PASSAGE TO READ
Ieda Jónasdóttir Herman is an author and motivational speaker based out of Illinois. At the age of 88, she wrote and published her first book, a memoir of growing up in Iceland. She has since published two fiction works for children. Following a stroke in 2016, she had dedicated her time to education of stroke awareness and encouraging seniors to become more active in life.

www.vikingamma.com




Friday, July 21, 2017

The Fjord




I watched the white-capped waves play tag with the twirling patches of misty grey fog hovering over the formidable northern fjord. I stood on the edge of the lava cliff and felt the grounds tremble and heard the powerful ocean crashing and rumbling up the gorge. Swooshing, sucking sounds came from deep within the cave the ocean waves had carved eons past.  

Scrambling down a gravelly crevasse I dug in my heels, and my fingers gripped the gritty, sharp lava ledges. The racket of rolling stones alarmed the nesting puffins, warily they pointed towards me with their red, yellow and black striped huge beaks, then shook their short wings and waddled off on their fiery-red feet.

ENTRIES SHOWN

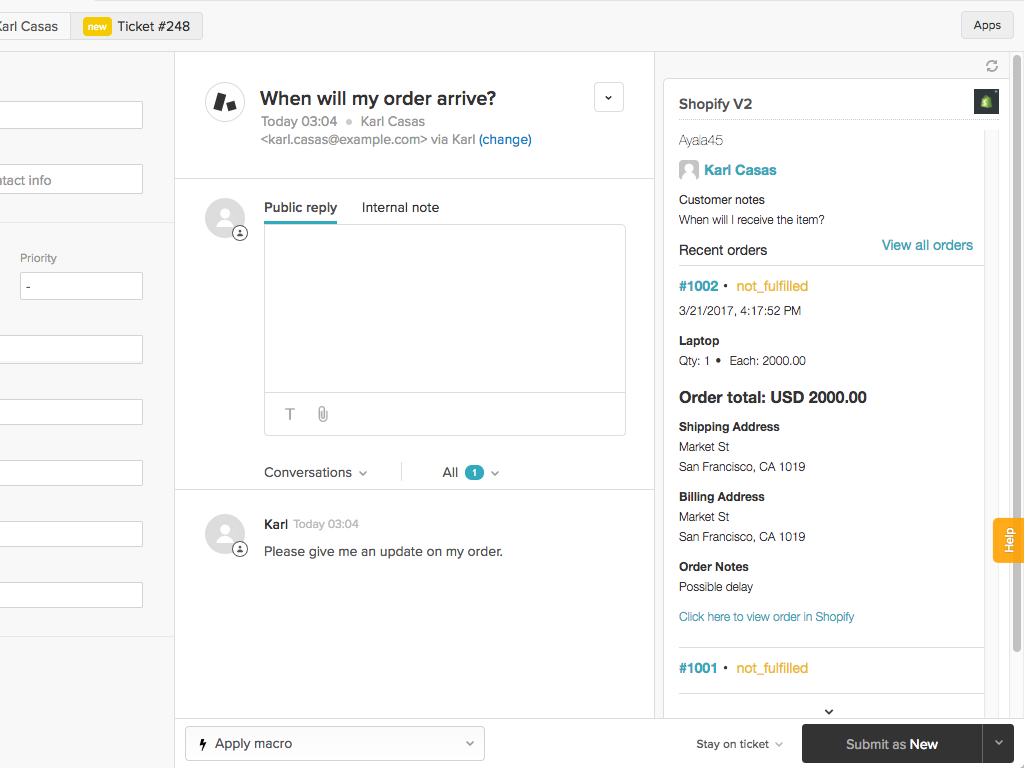Click Karl's avatar beside his comment
The width and height of the screenshot is (1024, 768).
(x=225, y=534)
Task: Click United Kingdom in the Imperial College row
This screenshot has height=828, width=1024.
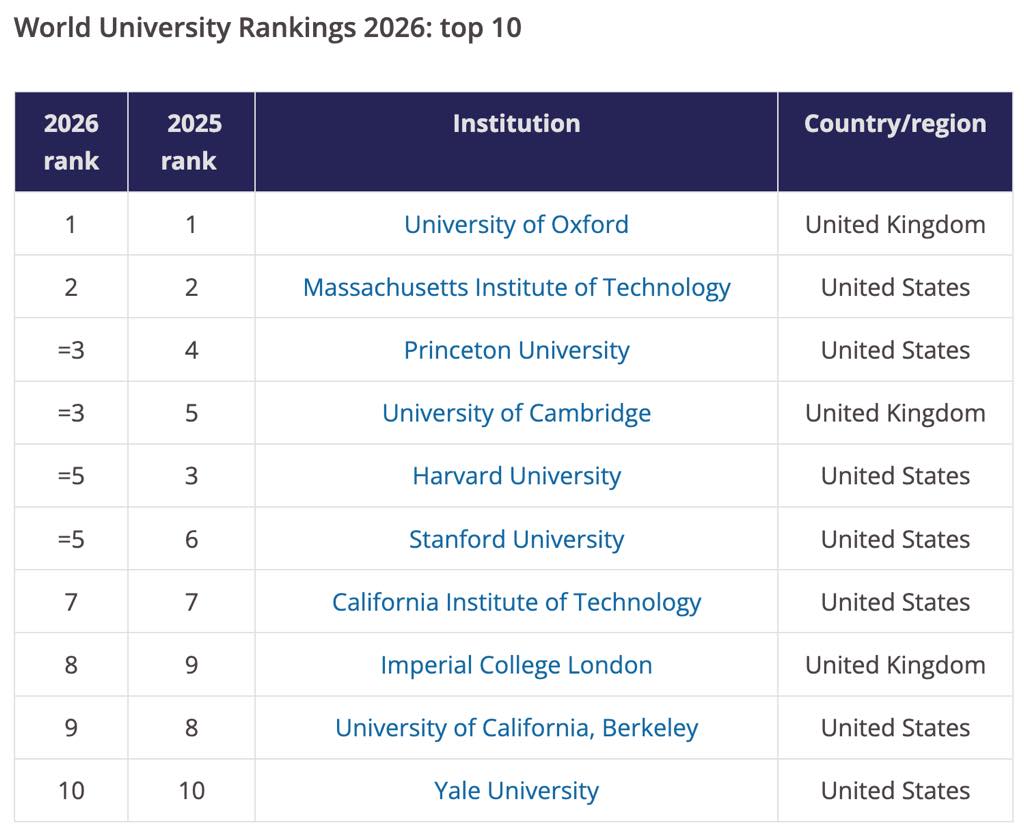Action: click(895, 665)
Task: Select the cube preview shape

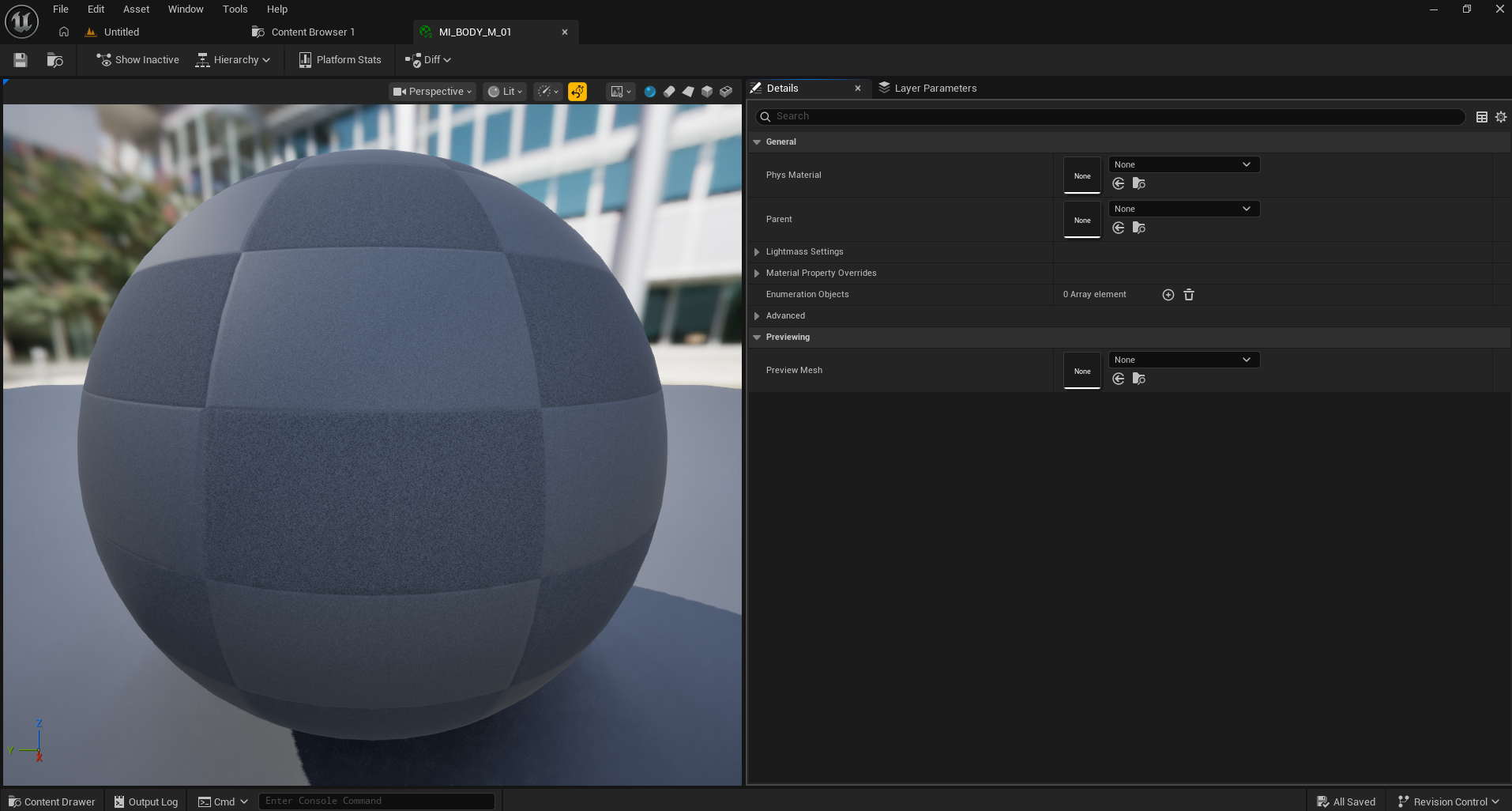Action: click(707, 92)
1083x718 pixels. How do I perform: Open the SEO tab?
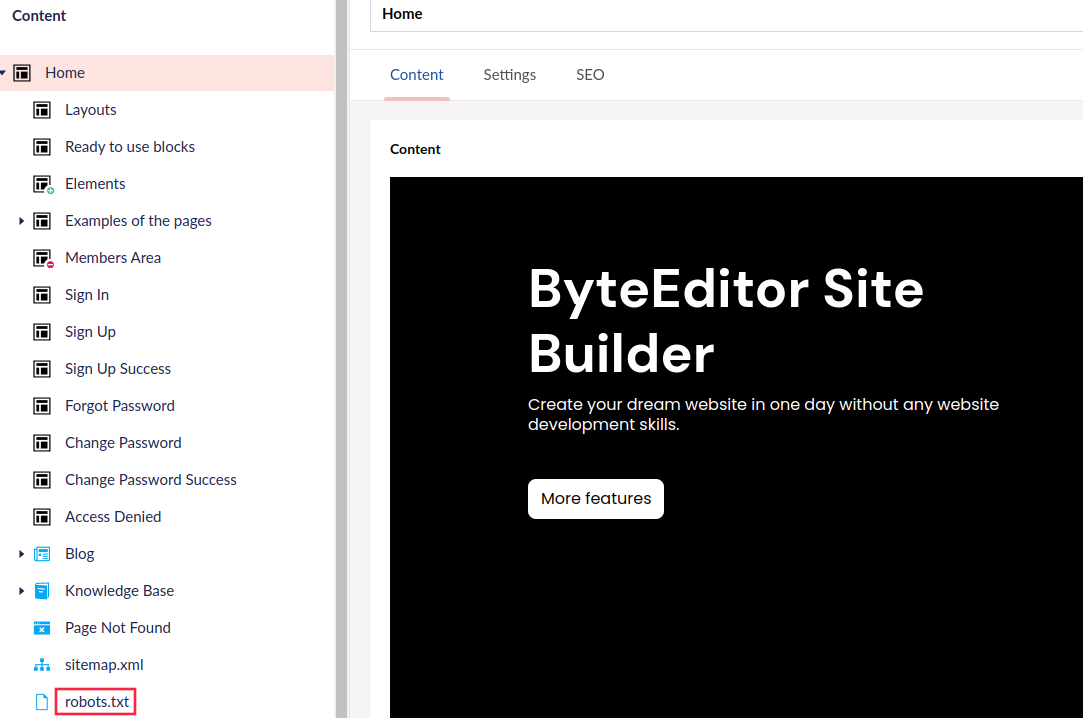click(590, 75)
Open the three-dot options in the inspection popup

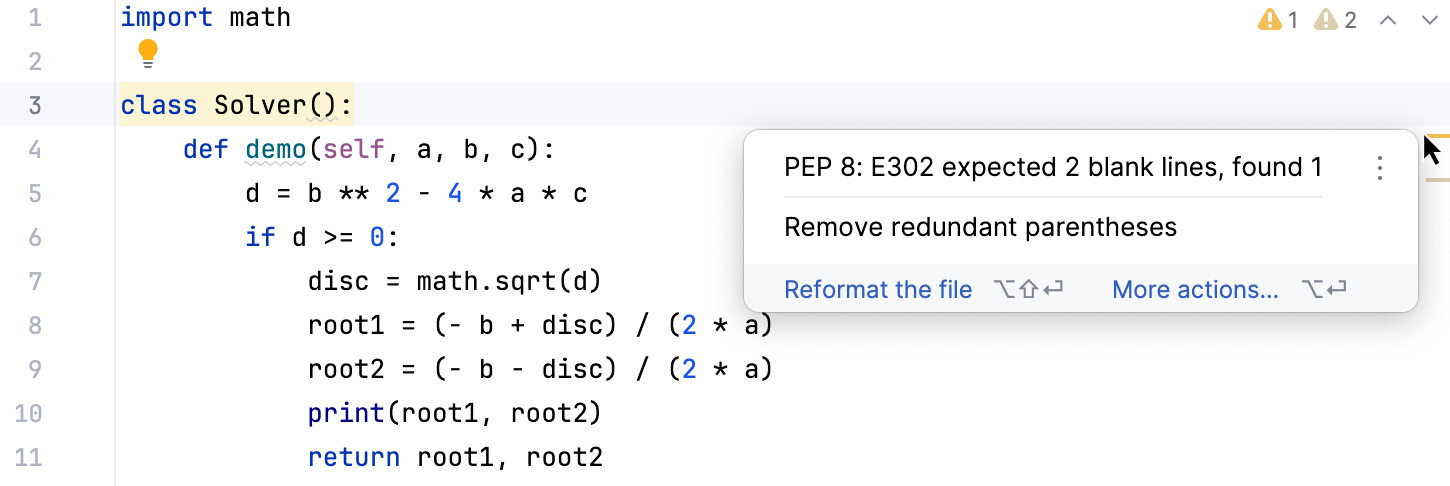click(x=1380, y=168)
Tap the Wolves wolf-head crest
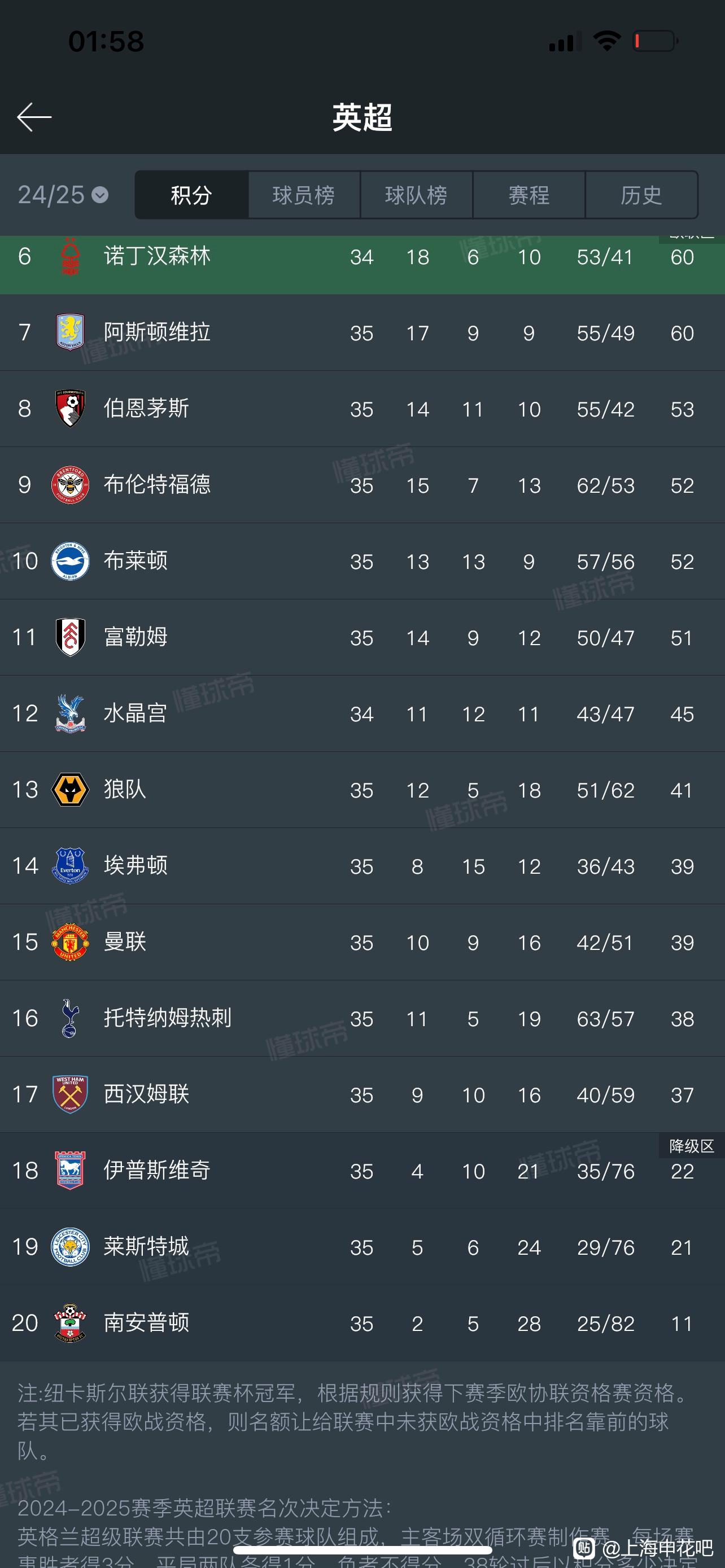The image size is (725, 1568). point(70,790)
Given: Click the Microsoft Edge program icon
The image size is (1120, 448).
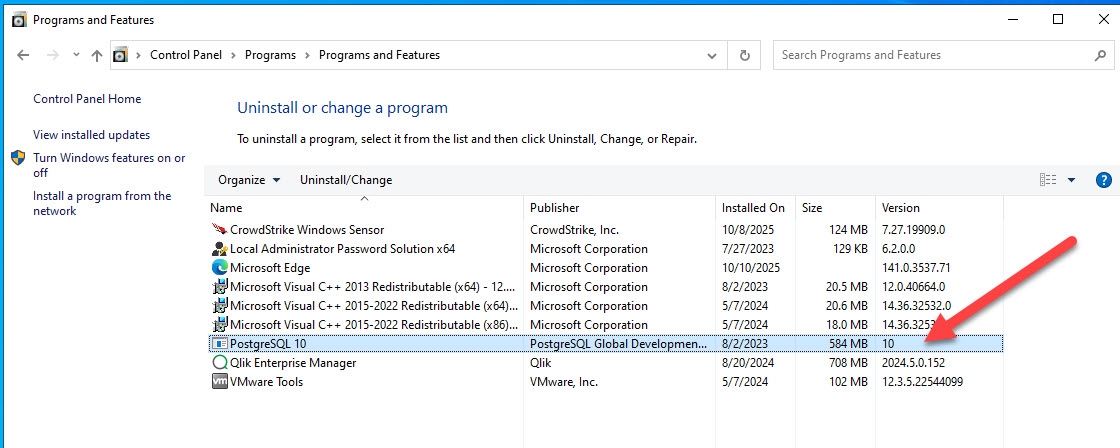Looking at the screenshot, I should click(x=220, y=268).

TASK BRIEF
Repeat the fjord passage between "I watched the" and "carved eons past.", inclusive, renaming "fog" as "haze". The records have no connection to the fjord passage.

RESPONSE TO THE TASK
I watched the white-capped waves play tag with the twirling patches of misty grey haze hovering over the formidable northern fjord. I stood on the edge of the lava cliff and felt the grounds tremble and heard the powerful ocean crashing and rumbling up the gorge. Swooshing, sucking sounds came from deep within the cave the ocean waves had carved eons past.